**Trecho selecionado**
*****

Árbitro diz que trabalhará da mesma forma, com ou sem torcida
Dona Socorro já não dá ouvido às arquibancadas. Desde que o filho Dewson assumiu, aos 13 anos, o apito nas peladas de rua em Belém, suas orelhas ardem com os xingamentos picantes que respingam em mãe de árbitro. A ladainha dos últimos 23 anos terá trégua hoje, quando Vasco e Santos se enfrentarem, a partir das 16h. No silencioso Engenhão de portões fechados, o árbitro Dewson Fernando Freitas da Silva não será, pela segunda vez na vida, "filho daquela", "filho da mãe".
- Apitei somente um jogo sem público. Acho que foi uma partida da Ponte Preta, não lembro bem... - diz o paraense Dewson.
Se o jogo inusitado passou batido pela memória, hoje não será diferente. O árbitro de Vasco x Santos jura absorver numa boa os xingamentos ou a pressão da torcida e, por isso, um estádio de portões fechados não torna seu domingo especial.
- O árbitro de futebol está preparado psicologicamente para qualquer situação. Quando comecei a apitar jogos da base, os pais ficavam na lateral gritando, fazendo pressão. Já apitei jogo decisivo em Pernambuco para 60 mil pessoas. Com ou sem torcida, não existe jogo fácil.
Pelo trabalho sem público, Dewson receberá os mesmos R$ 4 mil pagos em dia de estádio entupido de gente. E a mesma diária de R$ 585.
- Não importa se há ou não torcida. Eu vou trabalhar da mesma forma - destaca, orgulhoso por ter no peito, desde 2015, o cobiçado escudo da Fifa: - É a profissão que escolhi, é o dom que Deus me deu.
No Engenhão que já difamou tanta mãe de árbitro, dona Socorro será esquecida. E o filho Dewson poderá escutar outros sons poucas vezes perceptíveis ao mais atento dos ouvidos:
- Vai dar para ouvir os jogadores conversando entre eles e, também, com a gente da arbitragem. Será mais fácil detectar qualquer tipo de situação e, até, tomar as medidas cabíveis. Meu histórico já diz: não tenho cor de camisa.

*****

**Linhas fornecidas**

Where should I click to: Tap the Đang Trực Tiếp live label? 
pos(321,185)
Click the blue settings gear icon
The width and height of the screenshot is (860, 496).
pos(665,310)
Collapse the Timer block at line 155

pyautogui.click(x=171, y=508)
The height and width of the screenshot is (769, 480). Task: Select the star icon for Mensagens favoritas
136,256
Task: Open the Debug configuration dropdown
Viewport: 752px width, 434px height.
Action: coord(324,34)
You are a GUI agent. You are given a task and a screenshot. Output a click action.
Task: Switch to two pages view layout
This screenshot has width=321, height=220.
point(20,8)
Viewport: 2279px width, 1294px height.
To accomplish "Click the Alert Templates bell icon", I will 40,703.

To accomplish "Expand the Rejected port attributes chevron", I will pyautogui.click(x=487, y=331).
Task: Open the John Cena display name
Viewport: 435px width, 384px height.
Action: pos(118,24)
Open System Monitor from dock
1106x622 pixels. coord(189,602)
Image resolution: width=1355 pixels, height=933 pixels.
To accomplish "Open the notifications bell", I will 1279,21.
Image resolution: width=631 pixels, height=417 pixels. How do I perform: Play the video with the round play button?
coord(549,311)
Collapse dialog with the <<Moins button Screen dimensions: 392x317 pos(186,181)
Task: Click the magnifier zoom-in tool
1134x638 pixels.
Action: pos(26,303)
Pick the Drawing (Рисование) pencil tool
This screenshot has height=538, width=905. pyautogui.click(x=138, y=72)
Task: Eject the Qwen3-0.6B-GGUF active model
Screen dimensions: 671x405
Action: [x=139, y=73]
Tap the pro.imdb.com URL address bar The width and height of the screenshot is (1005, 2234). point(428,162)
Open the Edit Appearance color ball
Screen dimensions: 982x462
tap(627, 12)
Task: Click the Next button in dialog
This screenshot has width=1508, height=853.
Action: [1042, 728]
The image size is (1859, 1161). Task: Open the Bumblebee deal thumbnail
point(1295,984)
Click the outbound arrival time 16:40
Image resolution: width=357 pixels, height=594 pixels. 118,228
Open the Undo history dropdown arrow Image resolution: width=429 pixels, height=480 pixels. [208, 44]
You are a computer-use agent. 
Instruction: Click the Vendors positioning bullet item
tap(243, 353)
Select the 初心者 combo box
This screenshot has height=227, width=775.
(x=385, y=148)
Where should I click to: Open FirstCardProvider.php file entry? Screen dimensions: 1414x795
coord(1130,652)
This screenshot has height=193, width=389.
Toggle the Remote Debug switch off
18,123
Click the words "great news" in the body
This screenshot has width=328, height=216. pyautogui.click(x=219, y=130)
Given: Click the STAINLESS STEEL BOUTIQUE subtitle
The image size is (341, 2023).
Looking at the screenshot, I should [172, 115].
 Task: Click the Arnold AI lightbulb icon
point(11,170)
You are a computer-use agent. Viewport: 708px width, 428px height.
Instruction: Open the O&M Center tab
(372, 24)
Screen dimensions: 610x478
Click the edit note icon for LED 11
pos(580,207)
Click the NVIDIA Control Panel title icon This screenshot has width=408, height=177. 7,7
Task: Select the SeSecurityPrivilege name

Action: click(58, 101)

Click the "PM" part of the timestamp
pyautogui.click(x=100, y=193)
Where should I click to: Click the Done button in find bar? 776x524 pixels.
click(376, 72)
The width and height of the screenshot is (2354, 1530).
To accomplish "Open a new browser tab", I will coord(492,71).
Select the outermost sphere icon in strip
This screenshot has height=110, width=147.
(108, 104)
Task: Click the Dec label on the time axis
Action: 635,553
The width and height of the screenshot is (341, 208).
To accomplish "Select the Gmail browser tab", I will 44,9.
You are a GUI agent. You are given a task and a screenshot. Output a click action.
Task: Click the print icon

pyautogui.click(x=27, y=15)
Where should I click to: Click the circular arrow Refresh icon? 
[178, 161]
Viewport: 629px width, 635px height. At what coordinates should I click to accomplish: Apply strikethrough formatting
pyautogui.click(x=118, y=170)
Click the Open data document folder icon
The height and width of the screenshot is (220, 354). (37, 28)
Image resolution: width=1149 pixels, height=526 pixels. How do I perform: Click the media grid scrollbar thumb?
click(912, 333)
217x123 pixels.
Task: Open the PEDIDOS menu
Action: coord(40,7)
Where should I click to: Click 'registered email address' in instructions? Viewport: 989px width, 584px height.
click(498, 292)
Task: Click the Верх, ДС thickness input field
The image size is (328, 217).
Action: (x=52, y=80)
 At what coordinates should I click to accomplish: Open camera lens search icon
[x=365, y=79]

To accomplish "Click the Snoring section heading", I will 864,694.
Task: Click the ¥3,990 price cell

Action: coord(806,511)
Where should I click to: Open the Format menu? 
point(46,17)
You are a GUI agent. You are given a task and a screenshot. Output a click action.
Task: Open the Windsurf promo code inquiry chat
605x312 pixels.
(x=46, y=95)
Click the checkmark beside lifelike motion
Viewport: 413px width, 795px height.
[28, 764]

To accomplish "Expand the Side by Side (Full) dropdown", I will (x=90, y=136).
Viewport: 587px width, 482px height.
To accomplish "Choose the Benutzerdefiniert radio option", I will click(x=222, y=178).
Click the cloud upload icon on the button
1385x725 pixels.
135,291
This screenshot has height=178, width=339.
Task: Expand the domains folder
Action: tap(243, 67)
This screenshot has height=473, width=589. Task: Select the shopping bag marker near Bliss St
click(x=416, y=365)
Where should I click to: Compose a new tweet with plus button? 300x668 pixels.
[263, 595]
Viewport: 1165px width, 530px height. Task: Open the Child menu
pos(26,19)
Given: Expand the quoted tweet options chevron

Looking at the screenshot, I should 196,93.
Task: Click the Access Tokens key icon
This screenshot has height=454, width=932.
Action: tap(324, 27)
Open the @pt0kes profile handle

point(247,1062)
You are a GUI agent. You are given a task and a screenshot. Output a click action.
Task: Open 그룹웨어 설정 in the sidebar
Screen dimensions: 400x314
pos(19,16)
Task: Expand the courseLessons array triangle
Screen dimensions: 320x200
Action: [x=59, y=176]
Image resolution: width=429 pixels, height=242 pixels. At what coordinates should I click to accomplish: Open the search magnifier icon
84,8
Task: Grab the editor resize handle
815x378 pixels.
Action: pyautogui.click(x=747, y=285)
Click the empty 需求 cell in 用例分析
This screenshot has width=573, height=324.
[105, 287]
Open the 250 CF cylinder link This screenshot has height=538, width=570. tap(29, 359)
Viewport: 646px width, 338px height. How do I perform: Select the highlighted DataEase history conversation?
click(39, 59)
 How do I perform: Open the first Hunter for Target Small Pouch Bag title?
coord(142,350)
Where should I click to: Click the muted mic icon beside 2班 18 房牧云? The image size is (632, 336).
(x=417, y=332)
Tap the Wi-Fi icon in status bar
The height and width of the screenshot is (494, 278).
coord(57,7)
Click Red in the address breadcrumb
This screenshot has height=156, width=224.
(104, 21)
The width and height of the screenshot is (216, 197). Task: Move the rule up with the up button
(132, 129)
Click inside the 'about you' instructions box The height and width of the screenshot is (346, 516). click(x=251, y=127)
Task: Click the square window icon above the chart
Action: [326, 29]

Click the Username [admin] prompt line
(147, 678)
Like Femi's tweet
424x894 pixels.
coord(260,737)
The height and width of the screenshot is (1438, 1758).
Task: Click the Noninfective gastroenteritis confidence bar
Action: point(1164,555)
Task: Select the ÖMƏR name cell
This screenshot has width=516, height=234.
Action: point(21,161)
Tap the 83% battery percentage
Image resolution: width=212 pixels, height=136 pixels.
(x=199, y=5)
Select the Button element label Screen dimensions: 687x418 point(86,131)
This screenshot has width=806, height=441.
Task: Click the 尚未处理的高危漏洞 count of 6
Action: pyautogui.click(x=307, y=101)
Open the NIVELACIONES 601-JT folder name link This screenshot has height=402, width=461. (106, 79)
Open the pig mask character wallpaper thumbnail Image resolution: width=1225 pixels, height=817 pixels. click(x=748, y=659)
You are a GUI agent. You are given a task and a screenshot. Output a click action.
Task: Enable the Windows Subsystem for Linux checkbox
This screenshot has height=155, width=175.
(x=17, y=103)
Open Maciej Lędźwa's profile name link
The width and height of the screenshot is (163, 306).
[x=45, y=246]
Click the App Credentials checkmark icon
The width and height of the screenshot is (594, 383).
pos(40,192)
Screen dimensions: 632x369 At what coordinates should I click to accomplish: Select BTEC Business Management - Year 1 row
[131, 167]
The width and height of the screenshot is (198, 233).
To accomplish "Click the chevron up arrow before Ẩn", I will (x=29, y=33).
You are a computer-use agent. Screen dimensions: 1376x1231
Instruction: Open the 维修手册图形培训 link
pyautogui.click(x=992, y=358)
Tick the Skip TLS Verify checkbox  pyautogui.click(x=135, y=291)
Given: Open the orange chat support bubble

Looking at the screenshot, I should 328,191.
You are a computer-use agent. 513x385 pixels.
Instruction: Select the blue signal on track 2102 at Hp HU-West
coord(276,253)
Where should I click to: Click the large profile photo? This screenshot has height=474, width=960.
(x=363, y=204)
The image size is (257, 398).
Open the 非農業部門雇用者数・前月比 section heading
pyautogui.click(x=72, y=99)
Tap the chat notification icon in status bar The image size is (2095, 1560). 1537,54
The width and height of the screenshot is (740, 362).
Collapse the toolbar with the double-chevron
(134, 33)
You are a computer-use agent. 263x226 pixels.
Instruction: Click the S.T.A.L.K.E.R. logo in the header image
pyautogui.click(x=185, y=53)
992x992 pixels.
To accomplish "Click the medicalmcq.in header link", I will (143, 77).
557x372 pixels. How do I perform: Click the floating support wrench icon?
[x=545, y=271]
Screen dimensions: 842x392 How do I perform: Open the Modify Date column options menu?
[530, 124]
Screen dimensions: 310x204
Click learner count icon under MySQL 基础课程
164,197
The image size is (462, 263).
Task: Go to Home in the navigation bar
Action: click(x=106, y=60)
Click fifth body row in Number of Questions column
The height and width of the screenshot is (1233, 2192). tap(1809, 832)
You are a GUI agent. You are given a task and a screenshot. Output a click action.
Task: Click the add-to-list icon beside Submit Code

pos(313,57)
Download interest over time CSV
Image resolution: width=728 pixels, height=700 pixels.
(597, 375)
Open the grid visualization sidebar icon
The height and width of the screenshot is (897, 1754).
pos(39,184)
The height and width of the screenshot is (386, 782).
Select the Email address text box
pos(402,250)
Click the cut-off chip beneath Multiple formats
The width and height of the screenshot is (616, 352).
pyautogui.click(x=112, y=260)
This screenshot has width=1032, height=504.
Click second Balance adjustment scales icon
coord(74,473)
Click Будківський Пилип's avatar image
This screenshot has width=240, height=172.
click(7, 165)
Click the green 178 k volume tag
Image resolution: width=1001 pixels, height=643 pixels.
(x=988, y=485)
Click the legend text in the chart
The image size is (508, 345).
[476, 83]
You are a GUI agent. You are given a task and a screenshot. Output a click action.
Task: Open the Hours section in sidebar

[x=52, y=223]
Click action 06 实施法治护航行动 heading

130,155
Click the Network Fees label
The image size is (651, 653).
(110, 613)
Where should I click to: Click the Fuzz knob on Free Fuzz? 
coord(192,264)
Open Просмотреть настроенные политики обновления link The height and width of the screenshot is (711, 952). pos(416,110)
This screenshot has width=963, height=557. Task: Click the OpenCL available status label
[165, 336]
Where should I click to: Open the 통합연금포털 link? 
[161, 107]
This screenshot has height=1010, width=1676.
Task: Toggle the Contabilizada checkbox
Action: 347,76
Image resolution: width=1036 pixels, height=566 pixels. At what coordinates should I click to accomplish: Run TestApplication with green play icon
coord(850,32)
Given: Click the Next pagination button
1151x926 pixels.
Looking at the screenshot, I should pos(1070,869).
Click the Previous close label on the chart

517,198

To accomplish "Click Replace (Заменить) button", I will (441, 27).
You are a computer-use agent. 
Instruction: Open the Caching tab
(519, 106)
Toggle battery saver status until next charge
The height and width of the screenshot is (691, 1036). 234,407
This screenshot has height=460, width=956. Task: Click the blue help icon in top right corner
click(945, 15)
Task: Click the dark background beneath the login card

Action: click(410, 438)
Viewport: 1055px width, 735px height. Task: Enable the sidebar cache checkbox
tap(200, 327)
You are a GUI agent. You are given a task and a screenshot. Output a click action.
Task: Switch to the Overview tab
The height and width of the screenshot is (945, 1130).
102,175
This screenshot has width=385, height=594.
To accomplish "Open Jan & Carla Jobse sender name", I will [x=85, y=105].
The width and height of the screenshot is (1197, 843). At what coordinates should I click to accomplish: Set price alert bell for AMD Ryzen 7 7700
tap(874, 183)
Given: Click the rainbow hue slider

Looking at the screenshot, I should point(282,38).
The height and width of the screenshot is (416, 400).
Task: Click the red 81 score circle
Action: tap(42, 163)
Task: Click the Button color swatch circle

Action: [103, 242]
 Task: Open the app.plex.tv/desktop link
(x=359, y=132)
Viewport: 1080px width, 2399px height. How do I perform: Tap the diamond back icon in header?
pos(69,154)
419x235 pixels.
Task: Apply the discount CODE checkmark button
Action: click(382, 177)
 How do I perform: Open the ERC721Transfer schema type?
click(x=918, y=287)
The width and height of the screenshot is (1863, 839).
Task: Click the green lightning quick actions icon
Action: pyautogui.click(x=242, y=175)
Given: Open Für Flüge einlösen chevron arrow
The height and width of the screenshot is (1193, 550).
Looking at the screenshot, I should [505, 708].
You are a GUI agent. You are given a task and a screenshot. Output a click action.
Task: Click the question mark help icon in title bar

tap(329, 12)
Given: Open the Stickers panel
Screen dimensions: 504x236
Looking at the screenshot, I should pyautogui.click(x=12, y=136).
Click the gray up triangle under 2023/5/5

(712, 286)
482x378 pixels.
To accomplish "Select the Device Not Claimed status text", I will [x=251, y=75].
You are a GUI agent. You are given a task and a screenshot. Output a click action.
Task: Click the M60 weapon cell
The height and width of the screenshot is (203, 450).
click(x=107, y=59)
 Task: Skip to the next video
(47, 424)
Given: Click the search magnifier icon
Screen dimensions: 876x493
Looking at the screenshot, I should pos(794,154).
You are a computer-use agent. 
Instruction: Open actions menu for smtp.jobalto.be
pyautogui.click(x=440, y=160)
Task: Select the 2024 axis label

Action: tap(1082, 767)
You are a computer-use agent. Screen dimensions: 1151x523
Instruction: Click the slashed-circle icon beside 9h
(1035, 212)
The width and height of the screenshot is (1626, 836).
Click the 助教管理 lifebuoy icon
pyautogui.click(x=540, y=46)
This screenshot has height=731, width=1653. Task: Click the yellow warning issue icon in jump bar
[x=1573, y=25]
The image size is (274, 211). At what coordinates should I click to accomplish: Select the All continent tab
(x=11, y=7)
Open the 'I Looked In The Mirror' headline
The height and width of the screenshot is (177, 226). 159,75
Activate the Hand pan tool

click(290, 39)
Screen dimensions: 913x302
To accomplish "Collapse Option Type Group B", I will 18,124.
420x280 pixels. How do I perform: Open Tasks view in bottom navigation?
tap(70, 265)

*****

**Tarefas escritas**
**a)** Indique se cada afirmação concorda com o trecho selecionado, respondendo sim ou não e citando literalmente as palavras do texto que decidem: (i) Dewson começou a apitar peladas de rua aos 13 anos; (ii) pelo jogo sem público, Dewson receberá menos do que em dia de estádio cheio; (iii) Dewson tem o escudo da Fifa desde 2015.
**b)** Segundo o trecho selecionado, qual é o valor da diária que Dewson vai receber?

**Resultados**
**a)**
(i) Sim: "Desde que o filho Dewson assumiu, aos 13 anos, o apito nas peladas de rua em Belém"
(ii) Não: "Dewson receberá os mesmos R$ 4 mil pagos em dia de estádio entupido de gente"
(iii) Sim: "desde 2015, o cobiçado escudo da Fifa"

**b)** R$ 585.